Give again the lines of the data from its first line through the line with "Task: Maximize the Rough sizing window". Change nothing.

:::

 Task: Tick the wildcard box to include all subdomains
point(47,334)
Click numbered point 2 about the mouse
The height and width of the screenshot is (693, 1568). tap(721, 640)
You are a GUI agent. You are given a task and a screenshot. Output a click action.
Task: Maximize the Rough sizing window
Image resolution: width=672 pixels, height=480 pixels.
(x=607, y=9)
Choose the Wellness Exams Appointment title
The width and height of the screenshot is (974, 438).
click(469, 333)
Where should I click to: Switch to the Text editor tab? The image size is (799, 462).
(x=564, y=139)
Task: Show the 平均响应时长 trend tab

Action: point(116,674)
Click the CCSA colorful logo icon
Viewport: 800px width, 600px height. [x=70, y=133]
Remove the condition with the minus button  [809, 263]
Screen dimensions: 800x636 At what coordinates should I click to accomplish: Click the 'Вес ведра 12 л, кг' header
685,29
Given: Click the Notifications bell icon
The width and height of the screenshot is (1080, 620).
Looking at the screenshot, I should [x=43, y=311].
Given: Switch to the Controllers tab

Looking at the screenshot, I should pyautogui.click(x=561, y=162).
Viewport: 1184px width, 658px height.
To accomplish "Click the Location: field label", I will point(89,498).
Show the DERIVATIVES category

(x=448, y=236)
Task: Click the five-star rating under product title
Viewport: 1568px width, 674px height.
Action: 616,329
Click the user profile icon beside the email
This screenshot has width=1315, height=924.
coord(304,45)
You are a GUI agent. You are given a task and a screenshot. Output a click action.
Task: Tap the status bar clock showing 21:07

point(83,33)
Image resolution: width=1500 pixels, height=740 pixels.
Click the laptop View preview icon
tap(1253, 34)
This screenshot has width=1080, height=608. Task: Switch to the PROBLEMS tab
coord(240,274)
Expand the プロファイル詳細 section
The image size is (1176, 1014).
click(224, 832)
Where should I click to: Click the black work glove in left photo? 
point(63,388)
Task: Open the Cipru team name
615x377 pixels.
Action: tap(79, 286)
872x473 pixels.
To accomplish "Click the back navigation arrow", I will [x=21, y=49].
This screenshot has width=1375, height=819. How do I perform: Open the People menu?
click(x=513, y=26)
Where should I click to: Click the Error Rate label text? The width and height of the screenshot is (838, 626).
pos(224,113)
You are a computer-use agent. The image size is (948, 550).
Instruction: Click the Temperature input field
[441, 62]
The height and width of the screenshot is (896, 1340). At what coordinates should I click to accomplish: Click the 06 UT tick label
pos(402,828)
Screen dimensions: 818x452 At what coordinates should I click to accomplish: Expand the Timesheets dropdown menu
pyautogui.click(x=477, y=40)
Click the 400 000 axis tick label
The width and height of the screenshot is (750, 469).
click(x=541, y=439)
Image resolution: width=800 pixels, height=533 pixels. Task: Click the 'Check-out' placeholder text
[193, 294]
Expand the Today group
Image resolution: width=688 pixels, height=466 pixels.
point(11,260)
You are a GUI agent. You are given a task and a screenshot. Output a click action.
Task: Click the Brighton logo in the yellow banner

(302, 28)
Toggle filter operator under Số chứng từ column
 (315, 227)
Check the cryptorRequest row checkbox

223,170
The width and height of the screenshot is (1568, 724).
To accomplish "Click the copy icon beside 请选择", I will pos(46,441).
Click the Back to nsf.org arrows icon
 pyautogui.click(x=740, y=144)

:::

ANSWER BELOW:
 Task: Tick the wildcard box to include all subdomains
point(47,334)
Click numbered point 2 about the mouse
The height and width of the screenshot is (693, 1568). tap(721, 640)
You are a GUI agent. You are given a task and a screenshot. Output a click action.
Task: Maximize the Rough sizing window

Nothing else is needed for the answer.